Einstein was never sure this moment would come.
But Thursday, in a remote corner of an MIT basement, physicists who followed in his footsteps marked a rare moment of validation. And it’s all because the world has finally heard a "chirp" from space.
That -- it turns out - is the sound two black holes make as they collide. A hundred years ago Einstein first described these pits of space that suck everything toward them, including light, with irresistible force. Their power, he theorized, would create ripples in the fabric of space-time.
But even Einstein wondered if anyone would ever be able to test his theory. When Nergis Mavalvala came to MIT and joined the team that decided to try, it was a risk.

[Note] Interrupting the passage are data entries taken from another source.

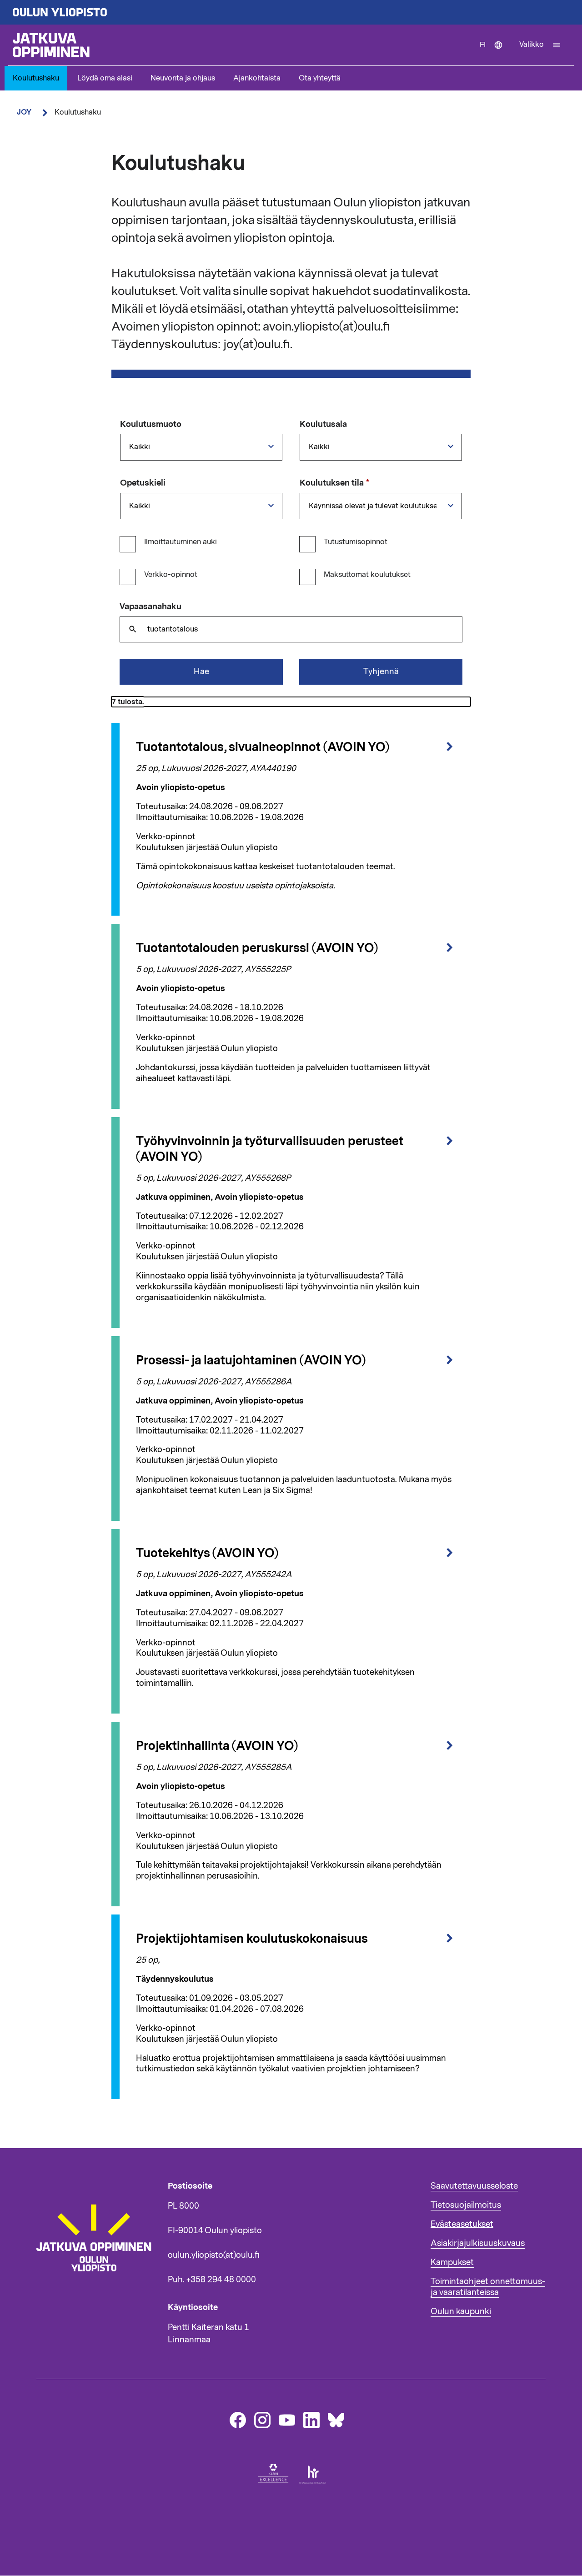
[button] (540, 45)
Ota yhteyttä (320, 78)
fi (495, 52)
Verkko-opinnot (170, 575)
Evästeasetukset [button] (462, 2224)
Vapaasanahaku (150, 606)
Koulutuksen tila (332, 483)
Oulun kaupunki (461, 2311)
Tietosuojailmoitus (466, 2205)
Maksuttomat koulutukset (367, 575)
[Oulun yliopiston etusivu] (291, 12)
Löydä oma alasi (104, 78)
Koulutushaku (36, 78)
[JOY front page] (242, 45)
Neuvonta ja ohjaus (183, 78)
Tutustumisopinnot (355, 542)
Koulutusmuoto (150, 424)
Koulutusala (323, 424)
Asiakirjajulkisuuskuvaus (478, 2243)
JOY (24, 112)
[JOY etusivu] (98, 2292)
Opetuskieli (143, 483)
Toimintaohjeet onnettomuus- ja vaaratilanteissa (488, 2286)
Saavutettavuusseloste (474, 2186)
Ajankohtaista (257, 78)
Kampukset (452, 2262)
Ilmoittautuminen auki (180, 542)
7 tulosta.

“It had never been done before. Because the technology was not fully mature. And so there were all kinds of risks about -- were we right on the astrophysics? Would the technologies would work the way we thought they would?” she recalls.
Over the next 25 years, Mavalvala helped create and fine tune instruments to detect gravitational waves. She’s now an MIT professor of physics.

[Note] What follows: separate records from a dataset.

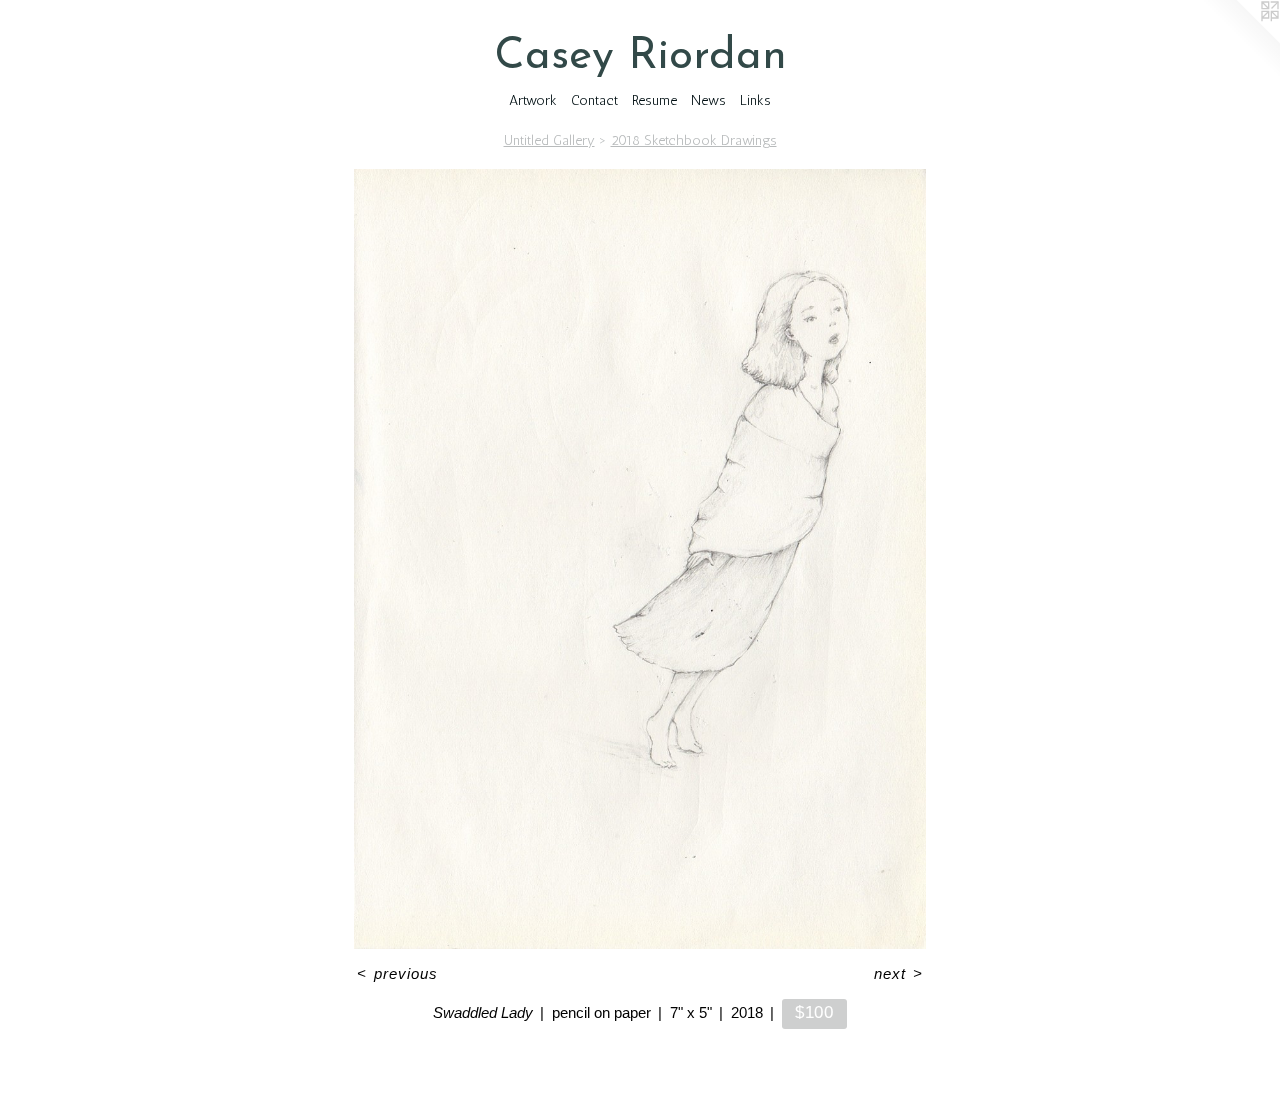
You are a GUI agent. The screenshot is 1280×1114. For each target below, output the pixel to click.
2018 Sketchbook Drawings (694, 140)
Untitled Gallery (549, 140)
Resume (654, 100)
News (708, 100)
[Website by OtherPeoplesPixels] (1240, 40)
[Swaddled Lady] (640, 559)
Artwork (533, 100)
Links (755, 100)
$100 (814, 1012)
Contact (594, 100)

“You know till the day came I never thought about what it would be like. It was sometimes a slog. Experiments always are," Mavalvala says.
And when they finally heard the sound that proved their theories, Mavalvala’s colleague. Matthew Evans. thought it was a mistake. He’s an assistant MIT physics professor.
“We knew about this event. We had looked about the data many months ago, Nergis and I. I think I told Nergis it was there back in September. And it was very exciting. We were all in a state of shock. I spent the month afterward combing through the instrument figuring out what had gone wrong -- because it had always in the past been something that needed to be fixed. And this was the first time where there was a signal that was unmistakably not just a bump in the detector because detectors don’t go 'chirp,'” he says. "At this point we’re maybe more on toward relief that we’ve checked everything out and are ready to announce it.”
Mavalvala says black holes and gravitational waves didn't sound the way she thought they would.
"To be honest I had to work hard to hear it the first time," she says. "And then when you’ve heard it a few times you’re like this is the most natural sound in the world, how did I miss it.”
And this is just the beginning, Mavalvala says -- as scientific instruments improve, we’ll find the universe has many more rich and complex sounds for us to discover.